I had my biopsy that Monday. They sent us home with pictures of my guts. I’ll spare you the images, but they looked like the ones on wikipedia to show off celiac. My Gastroenterologist sent me home saying that he was pretty sure I had celiac. My intestines were as smooth as a baby’s bottom and nobody really knows how I am managing to be fat while also starving to death. The biopsy confirmed severe atrophy of the celia in my intestines and they were full of white blood cells. I officially had Celiac.

I don’t just have Celiac, I have it bad

I’m a CS Phd and I did a lot of work in bioinformatics. I know how to read medical journals, which is an advantage I have over most people with Celiac. (I’m going to keep this vague and citationless because im lazy and this is more about narrative than reality). Basically, Most people with the condition are thin, essentially starving to death. Regaining weight is a normal journey for them. 15% are fat like me. We tend to lose weight after a diet change. My blood work and biopsy both indicated that I had a severe reaction and if anything it was confusing that I was doing so well. I’ve eaten a 4K+ calorie diet most of my adult life, but my weight has been constantly stable (225±5 lb for the past decade). Our working theory was that this was a symptom of celiac, and the only way I managed to stave off severe nutrient deficiencies and starvation so long. The fact I’m eating a lot less now, three months after my diet change supports that but my weight hasn’t changed at all. My diet is simple now: Rice, vegetables, meat and gluten free soy sauce (tamari). With attempts at gluten free bread as a treat.

I am doing a lot better

My post gluten life has been accidentally intertwined with my experience of the covid-19 crisis. Where most people have had a horrible 3 months, mine have been some of the best of my life. My mood and energy levels have remarkably improved. I’m exercising and putting on more muscle than ever before. I had to look up what “healthy poop” looked like because mine was doing this weird thing I had never experienced before (Bristol type 4). My brain fog has cleared, and I haven been able to reason and argue this clearly since before my undergraduate degree. My life is overwhelmingly better.

Getting Glutened Sucks

The next challenge has been getting glutened. It has happened twice so far, both from accidental contamination while cooking. Both must have been literally a microscopic amount of gluten.

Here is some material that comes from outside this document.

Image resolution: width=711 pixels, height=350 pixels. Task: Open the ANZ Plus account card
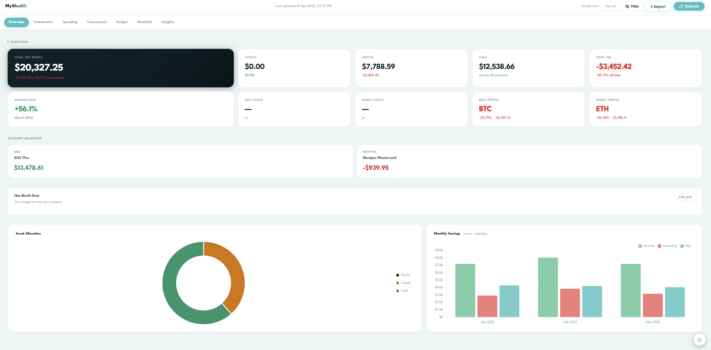[180, 161]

In both cases, the experience has been dramatic and both have followed the same chain of events. The second time was easier because I knew what was going to happen.

  • 1-2 hrs after exposure: Horrible gut pain and diarrhea, coppery smelling stool that is probably my intestinal linings
  • 1-2 days after exposure: Severe constipation. Exhaustion. I can barely stay away and I slept almost the entire days
  • 3-4 days after exposure: Less physically distressing, but acutely anxious and depressed. Essentially 2 days of solid panic attacks
  • 5-7 days after exposure: I feel mostly better, but my constipation is ending and I am constantly having bowel movements (of increasing solidity)

Between talking to my GI and research, I’ve found that I’m probably 1 or 2 sigma on the “more sensitive” end of the bell curve, but none of this is unreasonable. The mechanism of the neurological side effects haven’t been established by the medical research community yet, but they have been observed. There is a lot of modern research about the interaction of the Vagus Nerve (which runs through the intestines) being highly involved in mood regulation. I imagine everything around it getting inflamed and swollen is involved in my experience. As a consequence of the severity of my response I’ve become very gluten-risk averse and probably I am a bit too paranoid.The cost of a mistake is literally a week of my life returning to a physical and mental state that terrifies and disables me. Right now at least I’m erring on the side of paranoia. I’m worried about going back to the office as the covid crisis ends. The loss of control of my environment and loss of easy access to my now spotless (for the first time ever) safe gluten free food prep space terrifies me.